ゼロの記憶が散らばる!
ヨンシアはジウインを緩めて、やってきたジャン・ティエンを見た。口の端の血はヨンシアが拭ってやった。自分が死ぬかどうか、分かんなかった。ただ、戦いたいってことだけは分かった。太陽が昇ったら、戦いは終わる。でも、あの燃えるような太陽を見れるのかどうかも分かんない。分からない、何もかも。未来を予測できるやつなんていないんだから。分からないからこそ、俺たちは勇敢に進む。分からないからこそ、次の瞬間には死んでしまうかもしれない。
「ヨンシア、やめて、手を離さないで…」ジウインは意味不明なことばかり言ってて、目が虚ろで、ヨンシアの方を見ていた。ヨンシアは猛スピードで走っている。
周りは静かで、聞こえるのはジャン・ティエンの銃声と、ジウインの心臓の音だけ。
避けて、捕まえて、回転してキック。ヨンシアの動きはどれも速くて完璧で、ジャン・ティエンはちょっと油断してたけど、すぐにヨンシアのペースについて行って、互角に戦ってる。でも、空中で落ちてくる血だらけの欠片をキャッチしようとしたジャン・ティエンは、ヨンシアに足で踏まれまくって、口から綺麗で魅力的な花を咲かせたんだ。ヨンシアは油断して、ジャン・ティエンを倒したって思ってた。赤い太陽だって見れるって。しばらくの間、ジウインに向かって笑みを浮かべてたんだけど、その瞬間、全てがひっくり返った。魔法陣が起動して、ヨンシアにできることは、ジウインに悲しい顔を見せることだけだった。
ジャン・ティエンがこんなに遅かったのは、周りに魔法陣を仕組んでたから。でも、ジャン・ティエンが慎重で、バレなかったのは、ジャン・ティエンがジウインを利用したから。ジウインだけが、ジャン・ティエンの警戒を完全に解けるんだ。
ヨンシアは陣の中央に立ってて、そしたら無数の弾丸が彼に向かってきた。でも、反応できなかった。弾丸は彼の体を貫通して、そして通り過ぎた。ヨンシアの体は陣の中でバラバラになって、崩れ落ちた。叫びもしなかったし、痛くもなかった。ああ! ジウインさえ元気なら、心は痛くない。そして、彼は倒れて、彼の陣は消えた。
「ヨンシア!!!」
ジウインは喉をかきむしって叫んだけど、頭の中では息をするのも大変だった。ただ、心の中で燃え上がった一時の温かさが、一瞬にして消え去り、凍り付いていくのを感じただけ。
どれくらい経ったか分からないけど、ヨンシアは立ち上がって、ジウインのところへゆっくりと歩いて行った。まだ血が流れてる。ジウインを抱きしめて、ジウインの肩に牙を見せずに強く噛みついた。ただ、ヨンシアは、自分がかつてジウインを愛していたという痕跡を残したかっただけだった。彼女が忘れてしまうのが怖かったんだ。
人差し指でジウインの額を指して、そしてジウインに陰鬱な笑顔を向けて、ジウインに向かって言えることはこれだけだった。「ごめんね。「幸せを祈ってるよ、ジウイン」
そして、容赦なくジウインの記憶の欠片を粉々に砕いて、彼女が昏睡状態に陥るのを見て、ヨンシアの体からも血が噴き出して、地面に横たわって血が広がり、まるで空に咲く、咲き誇る血の蓮のようだった。
魂は空中に漂い、ジャン・ティエンによって空の汚れに封印された。ヨンシアはこの世界から消え、みんなの記憶の中で死んだ。彼は2014年の夏、ジウインが嫌いだった夏に死んだんだ。
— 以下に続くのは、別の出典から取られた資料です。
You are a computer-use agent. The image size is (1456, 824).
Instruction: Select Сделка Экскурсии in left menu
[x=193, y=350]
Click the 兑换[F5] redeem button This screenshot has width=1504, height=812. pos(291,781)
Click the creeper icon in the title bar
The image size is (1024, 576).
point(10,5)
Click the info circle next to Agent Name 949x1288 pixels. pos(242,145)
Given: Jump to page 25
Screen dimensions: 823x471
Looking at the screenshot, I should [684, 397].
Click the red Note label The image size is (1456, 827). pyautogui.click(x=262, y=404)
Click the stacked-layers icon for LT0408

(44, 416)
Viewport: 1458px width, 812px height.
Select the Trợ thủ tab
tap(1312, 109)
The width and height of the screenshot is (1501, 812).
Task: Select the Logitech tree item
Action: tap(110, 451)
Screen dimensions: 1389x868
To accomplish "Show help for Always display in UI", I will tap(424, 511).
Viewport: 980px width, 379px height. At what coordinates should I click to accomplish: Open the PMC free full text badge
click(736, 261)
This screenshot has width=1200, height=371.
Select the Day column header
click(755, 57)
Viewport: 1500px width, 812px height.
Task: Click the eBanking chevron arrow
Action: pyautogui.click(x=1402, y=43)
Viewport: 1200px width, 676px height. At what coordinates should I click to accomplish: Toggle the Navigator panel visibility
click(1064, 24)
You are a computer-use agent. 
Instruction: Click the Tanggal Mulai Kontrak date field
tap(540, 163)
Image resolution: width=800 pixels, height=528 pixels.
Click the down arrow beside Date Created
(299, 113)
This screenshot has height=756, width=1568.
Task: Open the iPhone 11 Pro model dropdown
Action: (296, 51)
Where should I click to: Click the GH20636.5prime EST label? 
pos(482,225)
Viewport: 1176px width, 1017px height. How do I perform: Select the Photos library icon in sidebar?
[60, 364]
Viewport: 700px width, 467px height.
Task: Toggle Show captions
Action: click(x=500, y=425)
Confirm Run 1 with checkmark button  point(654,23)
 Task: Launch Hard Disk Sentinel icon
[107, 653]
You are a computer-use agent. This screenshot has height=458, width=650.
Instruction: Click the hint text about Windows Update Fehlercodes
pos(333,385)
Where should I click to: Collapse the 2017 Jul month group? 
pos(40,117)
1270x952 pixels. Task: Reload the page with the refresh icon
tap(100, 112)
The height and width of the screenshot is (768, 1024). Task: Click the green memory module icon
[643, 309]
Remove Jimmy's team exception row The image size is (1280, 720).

俺がいた夏は、悲しくて混乱してた。晴れた日に、お前は俺にたくさんの心をくれたけど、俺は一度も受け入れなかった。覚えてる思い出は多くない。ただ、お前の無言の顔を覚えているだけ。九年(2)クラスで、俺たちは半学期以上一緒に過ごした。MP4は小さな建物に残ったままだった。俺がお前のために預かってたんだ。覚えているのは、目が覚めたら、2014年の夏にお前と過ごした全ての思い出が消えていたということだけ。